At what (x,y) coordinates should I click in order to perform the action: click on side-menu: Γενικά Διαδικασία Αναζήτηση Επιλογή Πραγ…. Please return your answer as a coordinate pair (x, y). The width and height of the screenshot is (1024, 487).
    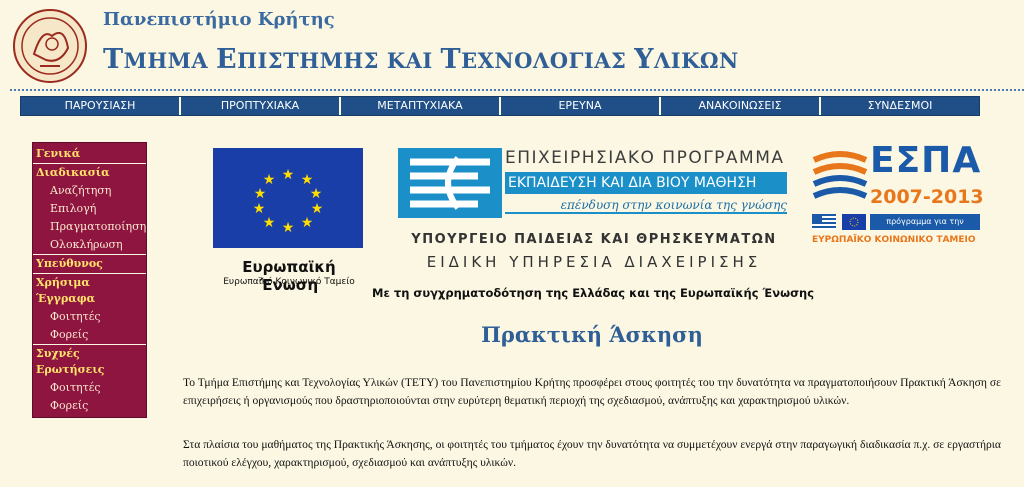
    Looking at the image, I should click on (90, 280).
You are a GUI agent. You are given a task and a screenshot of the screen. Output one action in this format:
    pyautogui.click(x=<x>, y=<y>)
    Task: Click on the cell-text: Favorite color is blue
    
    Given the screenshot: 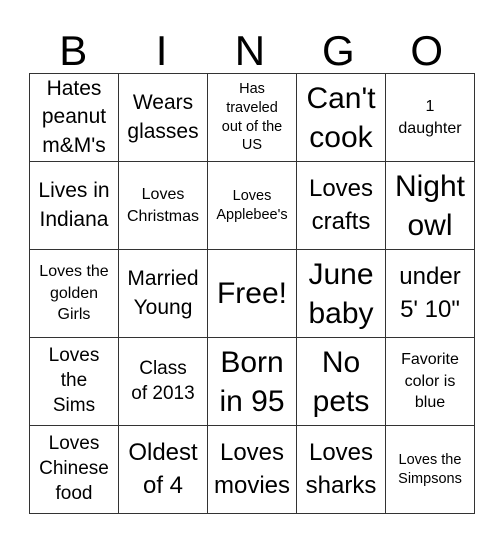 What is the action you would take?
    pyautogui.click(x=430, y=382)
    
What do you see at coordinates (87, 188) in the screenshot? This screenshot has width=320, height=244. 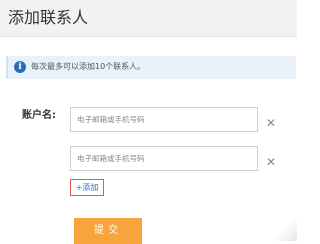 I see `add-contact-link: +添加` at bounding box center [87, 188].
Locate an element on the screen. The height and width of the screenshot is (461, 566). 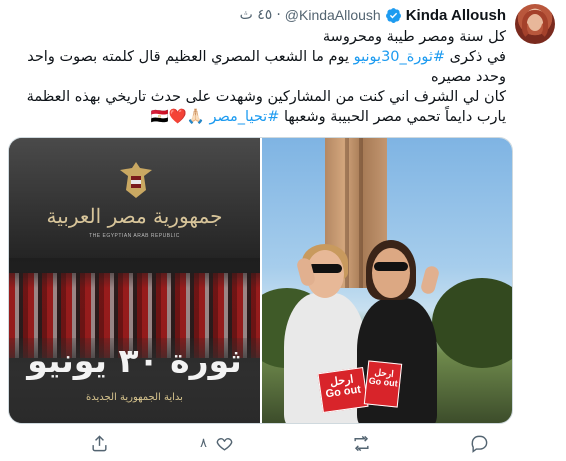
tweet-line: وحدد مصيره is located at coordinates (468, 77).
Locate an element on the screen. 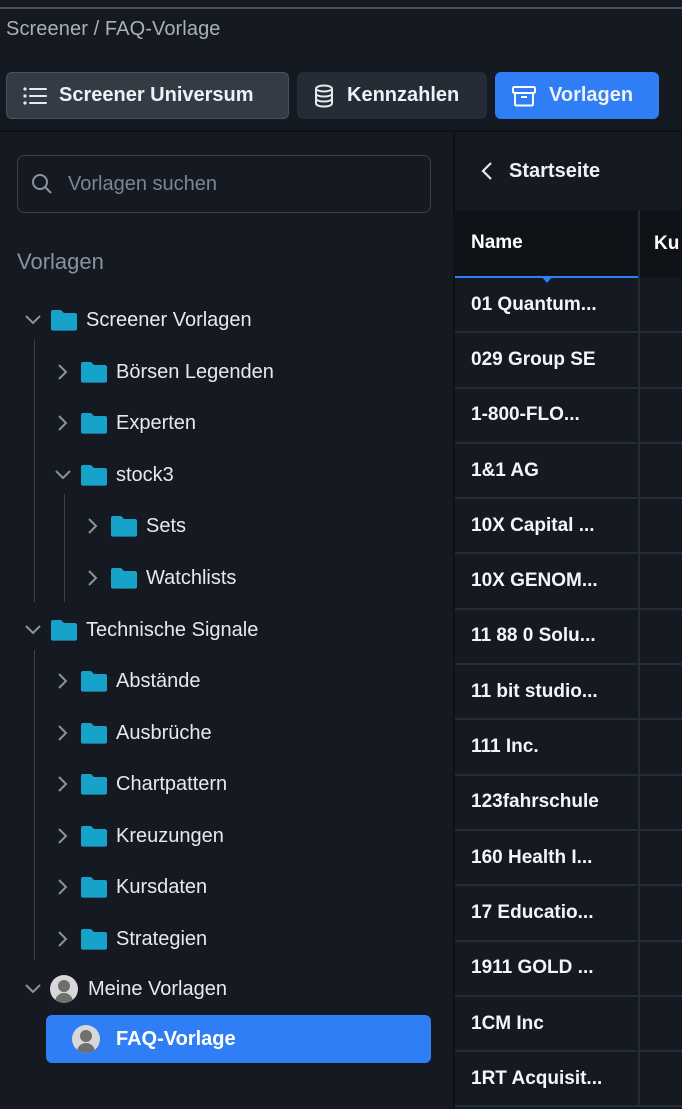 This screenshot has height=1109, width=682. tree-item-abstaende: Abstände is located at coordinates (126, 681).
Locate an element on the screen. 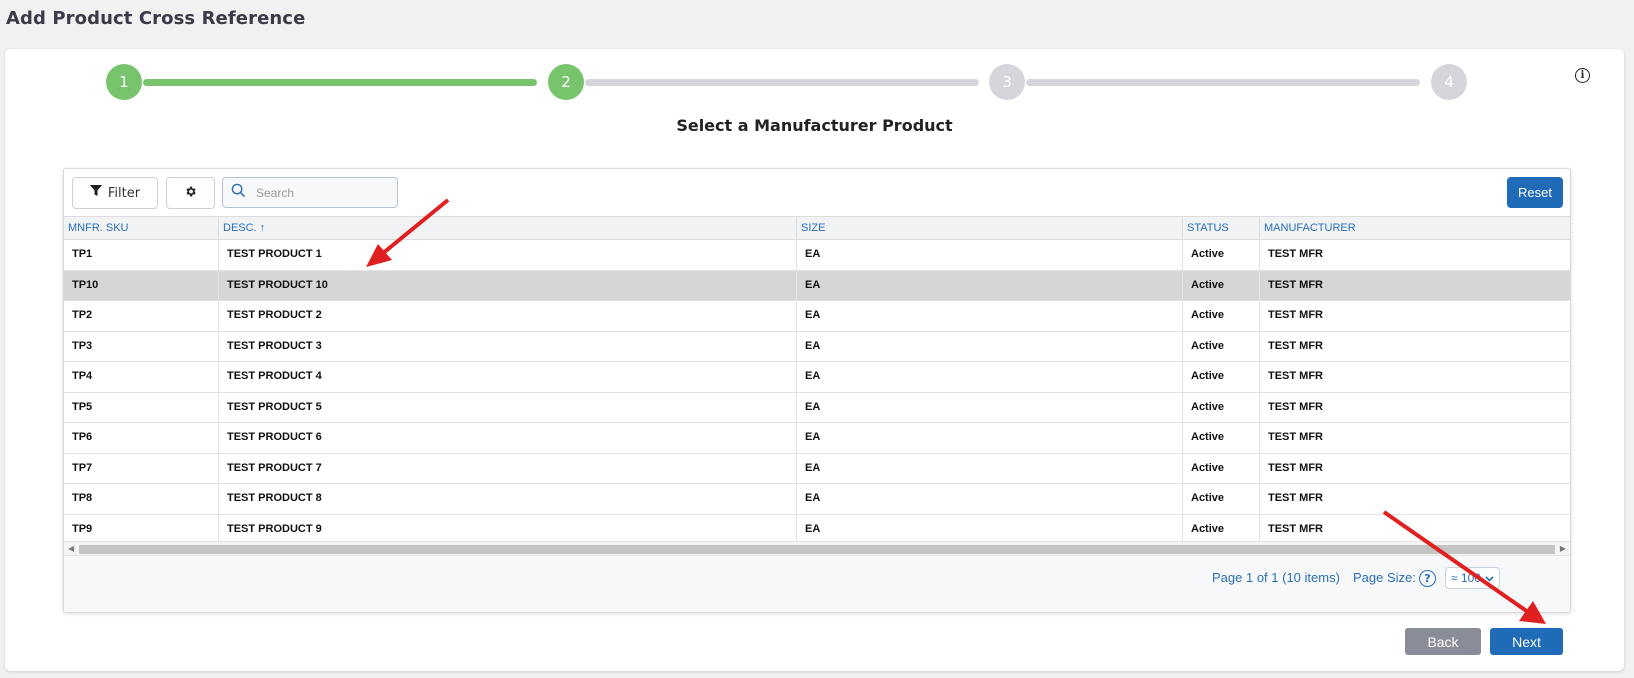 The width and height of the screenshot is (1634, 678). cell-desc: TEST PRODUCT 10 is located at coordinates (508, 285).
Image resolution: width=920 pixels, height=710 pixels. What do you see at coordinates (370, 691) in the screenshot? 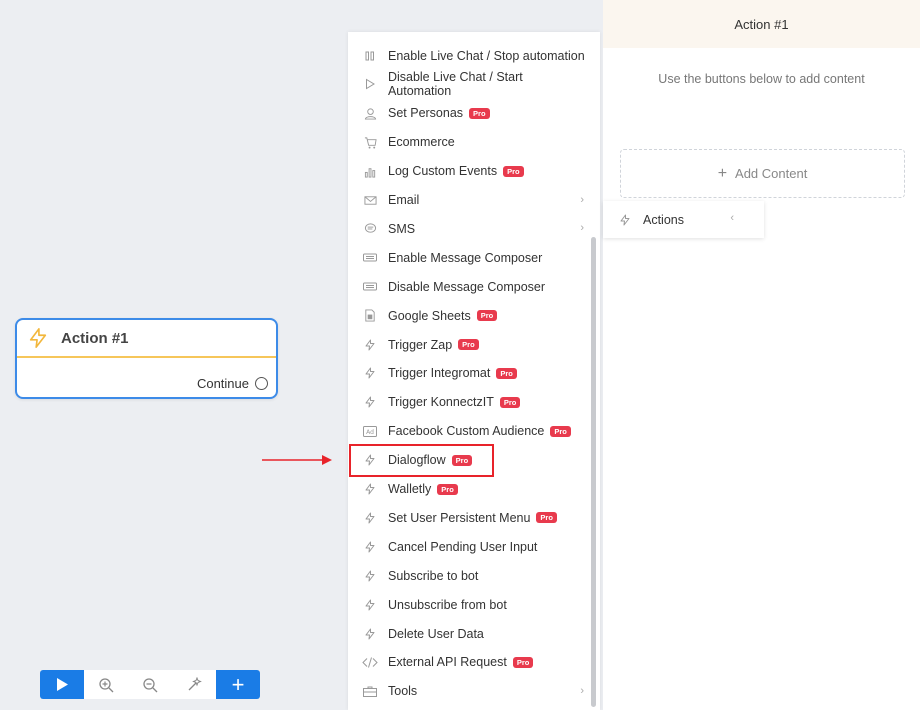
I see `toolbox-icon` at bounding box center [370, 691].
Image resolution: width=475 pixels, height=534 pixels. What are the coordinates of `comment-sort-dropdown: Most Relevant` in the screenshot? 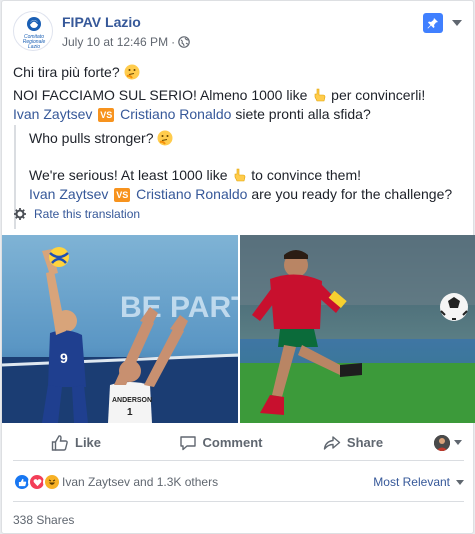 It's located at (418, 482).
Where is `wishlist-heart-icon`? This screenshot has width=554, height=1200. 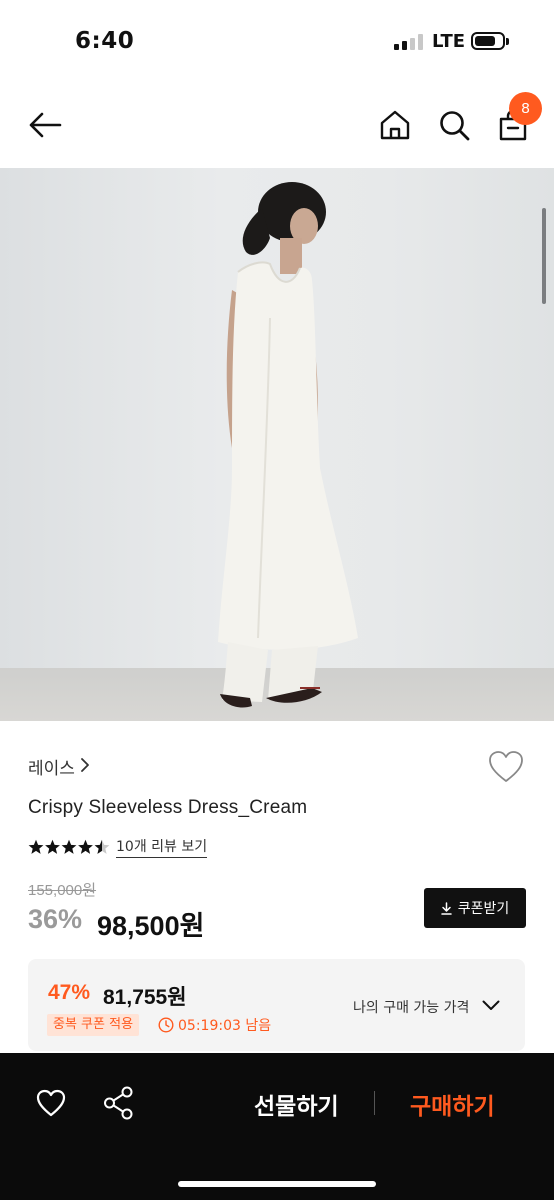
★ ★ ★ ★ ★ ★ ★
» **REQUISITOS DEL PROBLEMA**:
Duplica sin ningún cambio las líneas que empiezan en la que contiene "You are a GUI" y terminan en la que contiene "Task: Click on", ambas incluidas.

» **SOLUCIÓN ESCRITA**:
You are a GUI agent. You are given a task and a screenshot of the screen. Output one action in this format:
    pyautogui.click(x=<x>, y=<y>)
    Task: Click on the cell-text: Favorite color is blue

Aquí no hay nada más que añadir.